The National Institute for Standards and Technology (NIST) is soliciting laboratories to join an "interlaboratory study" of CG-MS (gas chromatography mass spectrometry) for seized drug analysis. The announcement that I received, in abbreviated form, reads:
Forensic Science Quality Assurance Program
Seized Drugs General Method for GC-MS Reporting Limits Study. . .
Study Design, Purpose, and Rationale
The goals of the study are 1) to capture the range of methods, instrumentation, and analytical approaches used in the community, 2) investigate mass spectral variability across methods, and 3) investigate how different reporting practices effect the limit of seized drug reporting.
Timeline and Commitment
Registration is currently open and will close on July 5, 2024. To participate in this study, laboratories must be accredited forensic laboratories based in the United States and have a valid Schedule I & II DEA license, a validated seized drug screening method using GC-MS, and a documented reporting practice. To be considered for the study, participants will be required to complete a pre-study questionnaire pertaining to the method that will be used for sample analysis. After acceptance into the study, participants will be provided a kit of 10 solutions containing mixtures of controlled substances and asked to analyze the solutions and report whether the analytes are present above their established reporting thresholds. Participants will also be required to report chromatographic peak height/area and retention time of each peak and provide the raw datafile from each run. Standards used for comparison will also be reported. [D]ue to a limited number of available kits, completion of the pre-study questionnaire does not guarantee acceptance into the study. . . .
Publication of Results
Upon closure of data entry, laboratories will receive a preliminary report containing a summary of reported data, consensus results, and a summary of analytes present in each mixture. [A] final report . . . will be made publicly available by Spring 2025. . . . NIST will not knowingly reveal laboratory identities associated with study results.

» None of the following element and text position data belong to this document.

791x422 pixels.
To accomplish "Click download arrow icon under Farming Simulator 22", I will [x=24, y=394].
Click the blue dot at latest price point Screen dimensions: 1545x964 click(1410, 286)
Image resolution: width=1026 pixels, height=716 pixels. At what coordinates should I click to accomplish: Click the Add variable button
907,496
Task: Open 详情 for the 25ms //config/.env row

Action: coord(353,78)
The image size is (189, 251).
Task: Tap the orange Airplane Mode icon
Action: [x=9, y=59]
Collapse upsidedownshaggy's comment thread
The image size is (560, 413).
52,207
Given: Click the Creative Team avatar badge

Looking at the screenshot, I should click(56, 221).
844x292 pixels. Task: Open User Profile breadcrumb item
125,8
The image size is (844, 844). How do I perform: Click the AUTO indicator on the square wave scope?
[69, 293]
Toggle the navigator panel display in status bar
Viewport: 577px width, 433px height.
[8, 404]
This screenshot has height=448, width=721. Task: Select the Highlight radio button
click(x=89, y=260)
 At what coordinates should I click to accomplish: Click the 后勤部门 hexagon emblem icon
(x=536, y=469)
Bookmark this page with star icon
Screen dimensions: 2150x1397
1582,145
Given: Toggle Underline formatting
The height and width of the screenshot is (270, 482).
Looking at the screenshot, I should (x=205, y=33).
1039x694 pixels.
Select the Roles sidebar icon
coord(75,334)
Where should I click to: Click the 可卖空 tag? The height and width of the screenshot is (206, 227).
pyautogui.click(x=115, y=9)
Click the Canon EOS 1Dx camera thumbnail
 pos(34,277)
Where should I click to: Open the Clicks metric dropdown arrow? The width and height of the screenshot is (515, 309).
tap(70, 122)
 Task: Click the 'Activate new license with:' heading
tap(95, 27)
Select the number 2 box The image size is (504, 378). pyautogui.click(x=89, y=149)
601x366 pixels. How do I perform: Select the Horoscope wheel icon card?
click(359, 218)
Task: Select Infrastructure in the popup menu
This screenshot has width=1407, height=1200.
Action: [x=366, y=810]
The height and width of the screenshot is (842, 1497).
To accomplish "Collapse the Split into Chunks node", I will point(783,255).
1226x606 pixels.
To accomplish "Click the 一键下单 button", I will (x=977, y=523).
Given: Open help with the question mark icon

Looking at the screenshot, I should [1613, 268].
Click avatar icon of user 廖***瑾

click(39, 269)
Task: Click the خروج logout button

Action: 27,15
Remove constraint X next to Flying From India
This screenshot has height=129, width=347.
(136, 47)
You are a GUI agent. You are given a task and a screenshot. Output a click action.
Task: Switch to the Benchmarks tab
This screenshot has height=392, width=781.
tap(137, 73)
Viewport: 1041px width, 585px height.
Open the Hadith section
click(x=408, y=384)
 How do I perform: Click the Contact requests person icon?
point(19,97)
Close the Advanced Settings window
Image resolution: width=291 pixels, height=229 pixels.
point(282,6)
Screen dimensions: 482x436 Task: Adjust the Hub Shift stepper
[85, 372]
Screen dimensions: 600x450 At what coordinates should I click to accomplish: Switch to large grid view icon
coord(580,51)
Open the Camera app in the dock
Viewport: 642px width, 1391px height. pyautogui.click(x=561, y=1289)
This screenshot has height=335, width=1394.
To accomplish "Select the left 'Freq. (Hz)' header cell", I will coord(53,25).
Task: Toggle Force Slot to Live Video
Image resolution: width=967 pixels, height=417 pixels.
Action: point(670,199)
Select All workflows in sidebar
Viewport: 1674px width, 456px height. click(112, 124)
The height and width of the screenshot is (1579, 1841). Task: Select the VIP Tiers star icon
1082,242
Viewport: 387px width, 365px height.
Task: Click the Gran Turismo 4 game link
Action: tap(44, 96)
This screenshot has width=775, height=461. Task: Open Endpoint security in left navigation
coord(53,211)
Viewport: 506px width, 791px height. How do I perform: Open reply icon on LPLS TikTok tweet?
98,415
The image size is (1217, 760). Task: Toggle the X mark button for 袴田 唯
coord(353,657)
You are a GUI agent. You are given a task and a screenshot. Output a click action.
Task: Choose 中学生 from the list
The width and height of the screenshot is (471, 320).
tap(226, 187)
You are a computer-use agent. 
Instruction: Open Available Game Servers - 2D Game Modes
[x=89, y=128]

For questions, contact andrea.yarberry@nist.gov
To signup, go to: https://forms.gle/gPDU9aENHguPkw1D7
The effort is laudable, but one might ask why NIST is not beginning with a sampling frame of laboratories created to represent "the community" and then drawing a probability sample from this list. Will the laboratories that notice the announcement and ask to participate present the full "range of methods, instrumentation, and analytical approaches used in the community"? Will the volunteer sample be skewed toward higher quality labs? Will it include all the "different reporting practices [that] effect [sic] the limit of seized drug reporting [whatever this "limit" denotes in the population of laboratories]"?
Rigor in sampling may not be required to answer certain questions, but it seems relevant to determining what the sign-up form refers to as "the current landscape of GC-MS methods and associated reporting practices and how those factors effect [sic] the concentration of drug that is/is not ultimately reported." Certainly, it should be a consideration for the legal community if and when the results of the study are presented as an indication of "the known or potential rate of error" for GC-MS analysis as practiced in forensic-science laboratories (Daubert v. Merrell Dow Pharm., 509 U.S. 579, 594 (1993)).